Il l’a démontré en 2019 quand Pékin a imposé des restrictions aux exportations canadiennes de porc et de canola à quelques mois des élections fédérales. La Chine l’a encore fait cette semaine en annonçant la peine imposée à Michael Spavor au terme d’un simulacre de procès, au moment où le premier ministre Justin Trudeau s’apprête à déclencher des élections, et au moment où les audiences sur l’extradition de Mme Meng à Vancouver tirent à leur fin.

Hausser le ton, sans froisser

Jusqu’ici, les moyens de pression exercés par le Canada par les canaux diplomatiques n’ont pas eu d’effet tangible. Au début de l’année, le ministre des Affaires étrangères, Marc Garneau, a réussi à rallier une soixantaine de nations à la Déclaration contre la détention arbitraire dans les relations d’État à État, dont les États-Unis, la France et l’Australie. Cette initiative visait la Chine sans la nommer. Le régime communiste a exprimé son irritation, mais cela n’a pas changé le sort des deux Michael.

En avril, le Canada a emboîté le pas à ses alliés américains et européens en imposant une série de sanctions économiques contre quatre fonctionnaires et une entité chinoise en raison « de leur participation à la persécution de la minorité musulmane ouïghoure dans la région autonome du Xinjiang ». Le geste a été dénoncé par le régime chinois, mais les sanctions n’ont pas entraîné un changement de ton.

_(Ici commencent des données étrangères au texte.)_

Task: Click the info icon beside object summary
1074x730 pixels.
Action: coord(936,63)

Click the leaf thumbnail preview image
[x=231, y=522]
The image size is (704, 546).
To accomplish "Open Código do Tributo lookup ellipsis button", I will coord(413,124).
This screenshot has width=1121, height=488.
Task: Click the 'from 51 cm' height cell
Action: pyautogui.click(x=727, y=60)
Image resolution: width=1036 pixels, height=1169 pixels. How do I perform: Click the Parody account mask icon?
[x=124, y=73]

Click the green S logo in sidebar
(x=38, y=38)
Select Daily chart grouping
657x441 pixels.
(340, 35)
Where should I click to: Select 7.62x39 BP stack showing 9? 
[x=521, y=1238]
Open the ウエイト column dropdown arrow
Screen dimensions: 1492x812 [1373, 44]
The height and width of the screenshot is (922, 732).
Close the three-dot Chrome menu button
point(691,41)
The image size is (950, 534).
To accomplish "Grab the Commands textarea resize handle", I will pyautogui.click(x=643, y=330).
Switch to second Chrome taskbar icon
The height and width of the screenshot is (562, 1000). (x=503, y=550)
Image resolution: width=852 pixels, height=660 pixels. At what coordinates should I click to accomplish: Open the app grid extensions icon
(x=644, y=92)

Également en avril, l’ambassadeur du Canada en Chine, Dominic Barton, s’est rendu discrètement à Washington afin de convaincre l’administration Biden d’accepter un accord de poursuite différée qui permettrait à Mme Meng de retourner en Chine en échange d’une reconnaissance de culpabilité. Selon le quotidien The Globe and Mail, l’ambassadrice du Canada à Washington, Kirsten Hillman, a participé à ces pourparlers qui devaient aboutir au départ de Mme Meng du Canada en échange de la libération des deux Michael.

Interrogé à ce sujet, mercredi, le chef de la diplomatie canadienne, Marc Garneau, a refusé de donner des détails, se bornant à dire que les deux ambassadeurs poursuivaient leurs efforts pour obtenir le retour au pays des deux Canadiens.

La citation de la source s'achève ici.